In the passage below about Victoria's natural setting, what was the first property donated to the provincial park system?

### TEXT SEGMENT

It is sometimes classified as a cool-summer Mediterranean climate
due to its usually dry summers. There is a rich diversity of landscapes
within the region, ranging from the Douglas fir forests along the
coast to the drier, exposed conditions of the higher, rockier elevations
that support arbutus (madrona) and Garry oak forests. Flowers bloom
year-round in Victoria, which makes exploring the outdoors here enjoyable
in any season. Ferns and lichens colour the forest floor throughout
the winter; come spring, an explosion of trilliums and calypso orchids
heightens the effect before giving way to bushes lush with huckleberry,
salmonberry, trailing blackberry, salal, and Oregon grape. Such profusion
is a reward for migrating birds that make the Victoria region a semi-annual
stop-over point. Bald eagles, ospreys, turkey vultures, herons, shorebirds,
belted kingfishers, dippers, winter wrens, and many species of migratory
ducks, geese, and swans flock to the delightfully benign environment.
Victorians display their love for the natural world by cultivating
flower gardens at every turn. As you'd imagine in a region where a
large urban population interacts with such a delightful natural tableau,
a vast network of walking, hiking and biking routes leads through
the many parks with which the city is blessed. In fact, the very first
property to be donated to the provincial park system - John
Dean Provincial Park - is located in the middle of Greater Victoria's
Saanich Peninsula. Throughout the 1990s, a string of new parks have
been set aside in the CRD, including the almost 3,000-acre Gowlland
Tod Provincial Park and the 60-km Galloping Goose commuter walk
and cycle trail.
Although the mountainscape on the southern end of Vancouver Island
is not as rugged as the North Shore mountains that rise above Vancouver,
this actually mitigates in favour of hiking, as the physical demands
for reaching viewpoints is not as great. On the other hand, the views
are as panoramic and breathtaking as anywhere in the province. It's
easy to imagine how sweet life was for Native Canadians who once had
this all to themselves. Beacon Hill Park
in downtown Victoria was the site of a village that had been inhabited
for thousands of years prior to the arrival of the colonial settlers
in the 1840s. A tangled web of events since then has displaced the
original dwellers, but their history is evident in the petroglyphs
that adorn the shoreline and in the middens of seashells mounded up
beside the beaches on Strait of Juan de Fuca. Totem poles new and
old stand as proud reminders of this heritage.

######
### STORED ROWS

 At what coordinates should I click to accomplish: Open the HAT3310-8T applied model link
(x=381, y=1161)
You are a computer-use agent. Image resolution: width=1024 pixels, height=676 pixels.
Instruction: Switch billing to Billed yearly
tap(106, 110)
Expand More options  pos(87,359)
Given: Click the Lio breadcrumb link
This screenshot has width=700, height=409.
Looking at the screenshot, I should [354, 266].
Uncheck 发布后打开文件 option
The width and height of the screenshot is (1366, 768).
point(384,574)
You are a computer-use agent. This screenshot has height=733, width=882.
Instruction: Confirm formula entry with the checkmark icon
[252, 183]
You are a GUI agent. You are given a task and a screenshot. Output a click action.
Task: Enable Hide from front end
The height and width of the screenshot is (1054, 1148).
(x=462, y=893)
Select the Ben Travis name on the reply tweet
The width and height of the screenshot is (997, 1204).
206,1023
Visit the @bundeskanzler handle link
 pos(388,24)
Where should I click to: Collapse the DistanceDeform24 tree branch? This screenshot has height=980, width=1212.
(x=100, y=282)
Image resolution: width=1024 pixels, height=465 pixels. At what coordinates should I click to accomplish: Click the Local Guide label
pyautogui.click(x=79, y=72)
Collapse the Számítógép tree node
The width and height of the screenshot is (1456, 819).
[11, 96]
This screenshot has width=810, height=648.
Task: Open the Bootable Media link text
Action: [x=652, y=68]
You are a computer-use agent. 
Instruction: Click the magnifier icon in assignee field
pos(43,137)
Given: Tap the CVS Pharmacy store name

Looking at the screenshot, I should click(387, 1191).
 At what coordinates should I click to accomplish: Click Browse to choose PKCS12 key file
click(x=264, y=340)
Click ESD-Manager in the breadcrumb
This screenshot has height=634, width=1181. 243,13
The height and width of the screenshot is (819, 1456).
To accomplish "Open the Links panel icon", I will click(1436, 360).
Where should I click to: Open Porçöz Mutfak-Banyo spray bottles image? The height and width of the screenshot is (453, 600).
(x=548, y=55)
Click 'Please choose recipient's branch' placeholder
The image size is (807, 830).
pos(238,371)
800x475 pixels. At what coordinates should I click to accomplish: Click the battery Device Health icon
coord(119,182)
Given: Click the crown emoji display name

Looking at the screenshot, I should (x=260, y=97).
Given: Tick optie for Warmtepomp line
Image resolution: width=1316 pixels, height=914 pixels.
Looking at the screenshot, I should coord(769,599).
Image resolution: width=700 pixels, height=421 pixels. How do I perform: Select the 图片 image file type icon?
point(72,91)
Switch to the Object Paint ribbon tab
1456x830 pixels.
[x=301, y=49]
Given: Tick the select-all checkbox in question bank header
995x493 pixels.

######

▶ _TASK ANSWER_: John Dean Provincial Park